*Available data:*
• • • • • • •

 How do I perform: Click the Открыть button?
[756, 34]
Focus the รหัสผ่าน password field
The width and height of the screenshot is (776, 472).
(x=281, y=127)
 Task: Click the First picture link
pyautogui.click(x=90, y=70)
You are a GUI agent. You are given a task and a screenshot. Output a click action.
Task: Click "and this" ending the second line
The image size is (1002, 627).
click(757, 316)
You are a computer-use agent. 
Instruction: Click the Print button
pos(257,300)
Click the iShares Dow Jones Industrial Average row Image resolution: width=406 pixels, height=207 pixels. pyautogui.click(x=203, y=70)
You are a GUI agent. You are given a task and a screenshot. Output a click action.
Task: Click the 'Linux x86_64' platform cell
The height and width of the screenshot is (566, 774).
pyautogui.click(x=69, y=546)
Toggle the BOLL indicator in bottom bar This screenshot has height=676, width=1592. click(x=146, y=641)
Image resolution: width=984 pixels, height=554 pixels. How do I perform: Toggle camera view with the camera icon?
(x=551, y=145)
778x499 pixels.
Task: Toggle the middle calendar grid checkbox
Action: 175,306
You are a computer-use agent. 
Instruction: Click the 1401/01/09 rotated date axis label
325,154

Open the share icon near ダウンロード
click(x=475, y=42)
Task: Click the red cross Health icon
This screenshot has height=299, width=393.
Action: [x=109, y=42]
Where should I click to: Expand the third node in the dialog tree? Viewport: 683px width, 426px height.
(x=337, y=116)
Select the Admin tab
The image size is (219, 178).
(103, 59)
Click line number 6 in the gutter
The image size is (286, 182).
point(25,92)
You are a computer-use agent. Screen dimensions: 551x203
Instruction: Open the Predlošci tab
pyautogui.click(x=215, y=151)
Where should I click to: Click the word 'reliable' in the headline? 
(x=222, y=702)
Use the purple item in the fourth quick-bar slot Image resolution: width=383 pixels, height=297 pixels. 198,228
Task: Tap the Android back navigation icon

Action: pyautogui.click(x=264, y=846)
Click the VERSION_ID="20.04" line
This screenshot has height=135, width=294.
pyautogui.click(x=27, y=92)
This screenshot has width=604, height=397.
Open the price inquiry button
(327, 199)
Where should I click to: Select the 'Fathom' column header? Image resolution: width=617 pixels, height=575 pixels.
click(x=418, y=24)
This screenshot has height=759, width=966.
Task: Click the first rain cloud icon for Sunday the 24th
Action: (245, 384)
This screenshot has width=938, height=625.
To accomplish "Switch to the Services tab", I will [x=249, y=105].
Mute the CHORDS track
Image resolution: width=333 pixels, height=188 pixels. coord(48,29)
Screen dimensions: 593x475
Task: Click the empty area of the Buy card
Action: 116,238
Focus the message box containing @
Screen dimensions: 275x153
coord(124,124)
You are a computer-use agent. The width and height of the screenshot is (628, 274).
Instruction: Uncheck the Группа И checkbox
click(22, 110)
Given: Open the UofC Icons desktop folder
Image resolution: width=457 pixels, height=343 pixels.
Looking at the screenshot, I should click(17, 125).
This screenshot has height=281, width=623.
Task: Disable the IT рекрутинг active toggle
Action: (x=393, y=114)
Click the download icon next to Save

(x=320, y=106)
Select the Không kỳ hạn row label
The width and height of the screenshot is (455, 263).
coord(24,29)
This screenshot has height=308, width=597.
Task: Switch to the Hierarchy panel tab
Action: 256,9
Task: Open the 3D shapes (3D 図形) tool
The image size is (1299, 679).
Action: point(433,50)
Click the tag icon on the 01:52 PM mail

• • • • • • •

*Work to complete:*
Write out the material above exactly and in full.

*Reply:*
 How do I perform: Click the Открыть button?
[756, 34]
Focus the รหัสผ่าน password field
The width and height of the screenshot is (776, 472).
(x=281, y=127)
 Task: Click the First picture link
pyautogui.click(x=90, y=70)
You are a GUI agent. You are given a task and a screenshot. Output a click action.
Task: Click "and this" ending the second line
The image size is (1002, 627).
click(757, 316)
You are a computer-use agent. 
Instruction: Click the Print button
pos(257,300)
Click the iShares Dow Jones Industrial Average row Image resolution: width=406 pixels, height=207 pixels. pyautogui.click(x=203, y=70)
You are a GUI agent. You are given a task and a screenshot. Output a click action.
Task: Click the 'Linux x86_64' platform cell
The height and width of the screenshot is (566, 774).
pyautogui.click(x=69, y=546)
Toggle the BOLL indicator in bottom bar This screenshot has height=676, width=1592. click(x=146, y=641)
Image resolution: width=984 pixels, height=554 pixels. How do I perform: Toggle camera view with the camera icon?
(x=551, y=145)
778x499 pixels.
Task: Toggle the middle calendar grid checkbox
Action: 175,306
You are a computer-use agent. 
Instruction: Click the 1401/01/09 rotated date axis label
325,154

Open the share icon near ダウンロード
click(x=475, y=42)
Task: Click the red cross Health icon
This screenshot has height=299, width=393.
Action: [x=109, y=42]
Where should I click to: Expand the third node in the dialog tree? Viewport: 683px width, 426px height.
(x=337, y=116)
Select the Admin tab
The image size is (219, 178).
(103, 59)
Click line number 6 in the gutter
The image size is (286, 182).
point(25,92)
You are a computer-use agent. Screen dimensions: 551x203
Instruction: Open the Predlošci tab
pyautogui.click(x=215, y=151)
Where should I click to: Click the word 'reliable' in the headline? 
(x=222, y=702)
Use the purple item in the fourth quick-bar slot Image resolution: width=383 pixels, height=297 pixels. 198,228
Task: Tap the Android back navigation icon

Action: pyautogui.click(x=264, y=846)
Click the VERSION_ID="20.04" line
This screenshot has height=135, width=294.
pyautogui.click(x=27, y=92)
This screenshot has width=604, height=397.
Open the price inquiry button
(327, 199)
Where should I click to: Select the 'Fathom' column header? Image resolution: width=617 pixels, height=575 pixels.
click(x=418, y=24)
This screenshot has height=759, width=966.
Task: Click the first rain cloud icon for Sunday the 24th
Action: (245, 384)
This screenshot has width=938, height=625.
To accomplish "Switch to the Services tab", I will [x=249, y=105].
Mute the CHORDS track
Image resolution: width=333 pixels, height=188 pixels. coord(48,29)
Screen dimensions: 593x475
Task: Click the empty area of the Buy card
Action: 116,238
Focus the message box containing @
Screen dimensions: 275x153
coord(124,124)
You are a computer-use agent. The width and height of the screenshot is (628, 274).
Instruction: Uncheck the Группа И checkbox
click(22, 110)
Given: Open the UofC Icons desktop folder
Image resolution: width=457 pixels, height=343 pixels.
Looking at the screenshot, I should click(17, 125).
This screenshot has height=281, width=623.
Task: Disable the IT рекрутинг active toggle
Action: (x=393, y=114)
Click the download icon next to Save

(x=320, y=106)
Select the Không kỳ hạn row label
The width and height of the screenshot is (455, 263).
coord(24,29)
This screenshot has height=308, width=597.
Task: Switch to the Hierarchy panel tab
Action: 256,9
Task: Open the 3D shapes (3D 図形) tool
The image size is (1299, 679).
Action: point(433,50)
Click the tag icon on the 01:52 PM mail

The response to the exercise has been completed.